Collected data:

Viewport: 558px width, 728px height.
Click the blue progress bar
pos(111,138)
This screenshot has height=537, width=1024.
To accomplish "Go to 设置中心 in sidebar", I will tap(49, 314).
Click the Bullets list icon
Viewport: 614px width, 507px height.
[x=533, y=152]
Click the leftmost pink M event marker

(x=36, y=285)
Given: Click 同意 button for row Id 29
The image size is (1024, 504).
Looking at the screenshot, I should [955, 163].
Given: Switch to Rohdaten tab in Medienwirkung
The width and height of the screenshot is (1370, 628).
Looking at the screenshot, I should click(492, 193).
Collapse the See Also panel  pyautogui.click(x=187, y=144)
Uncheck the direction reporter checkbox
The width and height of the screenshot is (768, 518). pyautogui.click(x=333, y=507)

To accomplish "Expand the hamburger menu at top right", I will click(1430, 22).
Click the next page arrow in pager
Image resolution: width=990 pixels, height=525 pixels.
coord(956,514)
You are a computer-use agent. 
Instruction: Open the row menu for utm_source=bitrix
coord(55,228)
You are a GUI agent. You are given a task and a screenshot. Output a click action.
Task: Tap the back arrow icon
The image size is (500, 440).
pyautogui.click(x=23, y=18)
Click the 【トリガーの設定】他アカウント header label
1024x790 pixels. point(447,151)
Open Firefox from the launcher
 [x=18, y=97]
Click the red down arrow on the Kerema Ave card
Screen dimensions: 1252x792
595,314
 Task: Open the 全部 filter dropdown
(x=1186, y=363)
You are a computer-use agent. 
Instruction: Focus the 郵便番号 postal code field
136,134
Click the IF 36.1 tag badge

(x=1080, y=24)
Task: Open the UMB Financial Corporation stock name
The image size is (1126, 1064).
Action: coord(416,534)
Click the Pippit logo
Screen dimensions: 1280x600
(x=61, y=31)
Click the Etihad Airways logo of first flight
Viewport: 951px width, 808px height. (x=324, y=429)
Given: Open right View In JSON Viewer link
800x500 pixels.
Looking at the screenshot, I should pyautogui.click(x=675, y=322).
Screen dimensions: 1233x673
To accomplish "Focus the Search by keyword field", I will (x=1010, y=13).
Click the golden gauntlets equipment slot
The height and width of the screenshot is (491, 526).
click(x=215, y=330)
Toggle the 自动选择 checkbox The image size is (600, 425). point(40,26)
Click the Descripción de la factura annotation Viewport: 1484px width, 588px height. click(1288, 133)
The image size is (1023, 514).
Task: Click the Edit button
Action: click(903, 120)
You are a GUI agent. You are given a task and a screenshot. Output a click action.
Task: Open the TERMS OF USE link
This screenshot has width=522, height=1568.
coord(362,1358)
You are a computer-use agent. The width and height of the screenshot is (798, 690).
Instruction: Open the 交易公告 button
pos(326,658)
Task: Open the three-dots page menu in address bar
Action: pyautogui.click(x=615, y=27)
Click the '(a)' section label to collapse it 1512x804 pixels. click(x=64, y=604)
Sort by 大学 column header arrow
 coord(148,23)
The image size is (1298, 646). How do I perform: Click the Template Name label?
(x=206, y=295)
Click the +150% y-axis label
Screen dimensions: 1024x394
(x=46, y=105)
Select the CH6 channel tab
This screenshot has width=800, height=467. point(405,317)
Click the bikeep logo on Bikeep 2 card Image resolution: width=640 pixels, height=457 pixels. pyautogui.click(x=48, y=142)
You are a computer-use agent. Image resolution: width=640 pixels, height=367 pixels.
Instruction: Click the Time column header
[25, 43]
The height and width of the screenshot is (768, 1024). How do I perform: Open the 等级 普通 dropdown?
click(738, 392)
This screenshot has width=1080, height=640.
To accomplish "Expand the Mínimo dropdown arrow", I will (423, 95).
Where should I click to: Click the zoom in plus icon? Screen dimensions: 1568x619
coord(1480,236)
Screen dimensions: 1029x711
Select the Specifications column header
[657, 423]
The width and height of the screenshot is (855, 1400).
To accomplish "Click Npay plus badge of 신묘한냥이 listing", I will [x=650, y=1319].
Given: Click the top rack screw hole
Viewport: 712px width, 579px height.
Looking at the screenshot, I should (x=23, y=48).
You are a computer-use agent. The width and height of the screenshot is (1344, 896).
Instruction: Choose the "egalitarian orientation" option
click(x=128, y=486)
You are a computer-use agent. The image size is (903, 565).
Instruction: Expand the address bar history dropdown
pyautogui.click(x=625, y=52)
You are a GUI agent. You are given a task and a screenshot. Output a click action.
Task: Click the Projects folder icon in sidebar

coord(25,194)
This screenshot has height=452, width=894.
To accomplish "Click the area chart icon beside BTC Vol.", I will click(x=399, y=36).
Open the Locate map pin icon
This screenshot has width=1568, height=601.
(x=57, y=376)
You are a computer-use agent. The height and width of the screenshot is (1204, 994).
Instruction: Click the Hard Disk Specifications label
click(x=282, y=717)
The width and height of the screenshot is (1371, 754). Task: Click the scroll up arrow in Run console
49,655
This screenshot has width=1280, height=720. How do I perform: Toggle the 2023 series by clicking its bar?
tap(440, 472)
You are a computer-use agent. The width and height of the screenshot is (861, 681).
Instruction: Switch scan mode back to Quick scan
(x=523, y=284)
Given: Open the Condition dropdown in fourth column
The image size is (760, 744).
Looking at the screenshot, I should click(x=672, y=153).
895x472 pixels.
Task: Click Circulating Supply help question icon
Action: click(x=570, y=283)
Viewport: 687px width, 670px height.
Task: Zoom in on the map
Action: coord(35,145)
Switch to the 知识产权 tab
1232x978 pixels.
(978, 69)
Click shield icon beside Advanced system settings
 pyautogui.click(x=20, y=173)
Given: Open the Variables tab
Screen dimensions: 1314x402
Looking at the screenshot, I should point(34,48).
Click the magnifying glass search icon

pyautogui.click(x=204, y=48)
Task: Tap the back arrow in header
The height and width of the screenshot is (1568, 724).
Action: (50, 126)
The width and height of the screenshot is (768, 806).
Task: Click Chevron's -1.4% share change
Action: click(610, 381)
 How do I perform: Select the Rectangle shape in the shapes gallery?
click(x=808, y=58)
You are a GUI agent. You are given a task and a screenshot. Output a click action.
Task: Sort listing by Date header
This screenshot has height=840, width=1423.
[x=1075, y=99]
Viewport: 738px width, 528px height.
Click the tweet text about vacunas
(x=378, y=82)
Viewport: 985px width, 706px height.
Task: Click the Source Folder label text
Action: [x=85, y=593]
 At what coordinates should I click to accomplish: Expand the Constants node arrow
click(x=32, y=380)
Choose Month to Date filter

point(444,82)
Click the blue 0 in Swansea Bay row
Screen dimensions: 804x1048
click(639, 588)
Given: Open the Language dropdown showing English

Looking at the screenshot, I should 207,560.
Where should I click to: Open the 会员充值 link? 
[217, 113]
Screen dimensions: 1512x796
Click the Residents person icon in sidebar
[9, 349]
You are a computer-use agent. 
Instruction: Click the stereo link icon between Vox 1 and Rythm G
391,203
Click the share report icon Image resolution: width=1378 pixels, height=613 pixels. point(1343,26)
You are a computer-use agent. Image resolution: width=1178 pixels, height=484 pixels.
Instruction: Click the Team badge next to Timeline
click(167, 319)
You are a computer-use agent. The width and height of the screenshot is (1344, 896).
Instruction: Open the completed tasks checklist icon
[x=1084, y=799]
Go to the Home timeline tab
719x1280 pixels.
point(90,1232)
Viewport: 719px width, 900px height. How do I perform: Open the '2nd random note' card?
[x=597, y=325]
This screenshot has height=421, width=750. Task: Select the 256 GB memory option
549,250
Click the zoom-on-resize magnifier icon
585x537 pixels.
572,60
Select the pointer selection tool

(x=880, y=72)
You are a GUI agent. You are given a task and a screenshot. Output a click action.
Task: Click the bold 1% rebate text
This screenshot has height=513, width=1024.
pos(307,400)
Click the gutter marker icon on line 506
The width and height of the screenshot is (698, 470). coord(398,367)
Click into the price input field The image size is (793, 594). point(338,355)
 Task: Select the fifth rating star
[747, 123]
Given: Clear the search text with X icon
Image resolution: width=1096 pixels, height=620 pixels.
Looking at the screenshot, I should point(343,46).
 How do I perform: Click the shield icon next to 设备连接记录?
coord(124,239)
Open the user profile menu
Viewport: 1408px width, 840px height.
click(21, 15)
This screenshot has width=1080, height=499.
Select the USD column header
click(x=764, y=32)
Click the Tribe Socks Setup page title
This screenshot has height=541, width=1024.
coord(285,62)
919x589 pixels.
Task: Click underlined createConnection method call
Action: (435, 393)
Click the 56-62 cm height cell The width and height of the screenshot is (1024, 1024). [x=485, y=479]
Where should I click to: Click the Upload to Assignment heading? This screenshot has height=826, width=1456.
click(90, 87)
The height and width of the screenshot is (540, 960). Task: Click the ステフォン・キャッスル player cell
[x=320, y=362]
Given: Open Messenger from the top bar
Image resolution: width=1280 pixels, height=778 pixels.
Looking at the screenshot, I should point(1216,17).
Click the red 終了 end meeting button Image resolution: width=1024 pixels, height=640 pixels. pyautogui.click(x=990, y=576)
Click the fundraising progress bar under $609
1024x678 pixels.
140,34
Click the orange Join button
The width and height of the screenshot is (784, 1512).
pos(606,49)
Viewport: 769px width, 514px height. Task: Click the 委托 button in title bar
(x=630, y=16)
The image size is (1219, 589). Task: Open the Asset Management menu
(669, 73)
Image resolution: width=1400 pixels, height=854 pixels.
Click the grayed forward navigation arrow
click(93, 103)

*TASK REQUIREMENTS*
Copy every line above in which the string "computer" shows up.

*OUTPUT*
You are a computer-use agent. 
You are a computer-use agent. 
You are a computer-use agent. The width and height of the screenshot is (798, 690).
You are a computer-use agent. Image resolution: width=640 pixels, height=367 pixels.
You are a computer-use agent. The width and height of the screenshot is (1344, 896).
You are a computer-use agent. The image size is (903, 565).
You are a computer-use agent. The height and width of the screenshot is (1204, 994).
You are a computer-use agent. The width and height of the screenshot is (861, 681).
You are a computer-use agent. 
You are a computer-use agent. Image resolution: width=1178 pixels, height=484 pixels.
You are a computer-use agent. The width and height of the screenshot is (1344, 896).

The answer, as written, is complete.